I have checked the raw data and there may be a way to make it compatible with GEDMatch by reformatting it to look like a 23andMe file. What I did is open a text editor and delete all these (use search and replace):
. . VC=SNV GT 0/0
. . VC=SNV GT 0/1
. . VC=SNV GT 1/0
. . VC=SNV GT 1/1
After that, you can remove the spaces between the alleles like that (for each combination)
search for 'G A' replace by 'GA'
This is easy enough. The problem is that 23andMe uses the following order:
rsid chromosome position genotype
While Living DNA uses that order:
chromosome position rsid genotype
So if we could find a way to move the rsid from third to first position that would make the file identical to the 23andMe layout. I will ask them if they can do it. If not, does anybody here have programming skills to create a file converter to move the position of the rsid? The command would be something like "cut rs* + tab" then "paste at the beginning of same line". It sounds easy enough, but unfortunately I don't have the programming skills to do it.
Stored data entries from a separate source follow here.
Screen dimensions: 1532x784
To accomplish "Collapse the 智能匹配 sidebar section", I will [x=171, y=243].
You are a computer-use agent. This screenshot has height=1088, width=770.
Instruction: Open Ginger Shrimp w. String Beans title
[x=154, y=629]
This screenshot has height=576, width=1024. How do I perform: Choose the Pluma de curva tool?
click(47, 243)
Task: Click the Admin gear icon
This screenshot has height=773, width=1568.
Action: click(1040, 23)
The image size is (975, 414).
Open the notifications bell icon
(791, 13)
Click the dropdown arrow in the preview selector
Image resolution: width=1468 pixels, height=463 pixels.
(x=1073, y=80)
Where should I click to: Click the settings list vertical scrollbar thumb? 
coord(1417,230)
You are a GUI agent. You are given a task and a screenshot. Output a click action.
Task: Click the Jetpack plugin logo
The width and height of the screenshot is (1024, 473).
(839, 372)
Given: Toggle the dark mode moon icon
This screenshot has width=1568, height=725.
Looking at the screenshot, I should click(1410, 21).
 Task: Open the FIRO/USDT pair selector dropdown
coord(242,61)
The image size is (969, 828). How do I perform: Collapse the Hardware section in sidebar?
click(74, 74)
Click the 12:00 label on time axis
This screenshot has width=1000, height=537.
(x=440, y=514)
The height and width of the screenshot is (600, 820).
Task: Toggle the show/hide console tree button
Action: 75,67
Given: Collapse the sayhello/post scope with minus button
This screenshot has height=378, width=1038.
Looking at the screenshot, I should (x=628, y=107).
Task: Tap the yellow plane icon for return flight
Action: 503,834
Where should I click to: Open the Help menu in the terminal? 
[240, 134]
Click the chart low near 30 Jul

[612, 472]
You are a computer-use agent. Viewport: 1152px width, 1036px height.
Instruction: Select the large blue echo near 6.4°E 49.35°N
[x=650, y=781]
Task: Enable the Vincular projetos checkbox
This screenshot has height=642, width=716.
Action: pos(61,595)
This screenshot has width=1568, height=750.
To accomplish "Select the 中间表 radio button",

Dienekes used this script to standardise 23andMe and FTDNA genomes:
Code:
standardize <- function(genotypefile, company='23andMe')
{
if (company=='23andMe') {
X<-read.table(genotypefile)
}
if (company=='ftdna') {
X<-read.table(genotypefile, sep=',',skip=1)
}
write.table(X[order(X[,1]),],file='genotype.txt',quote=F,row.names=F,col.names=F)
}
This only removes the file headers, but it could be a variant of that using the same script in R.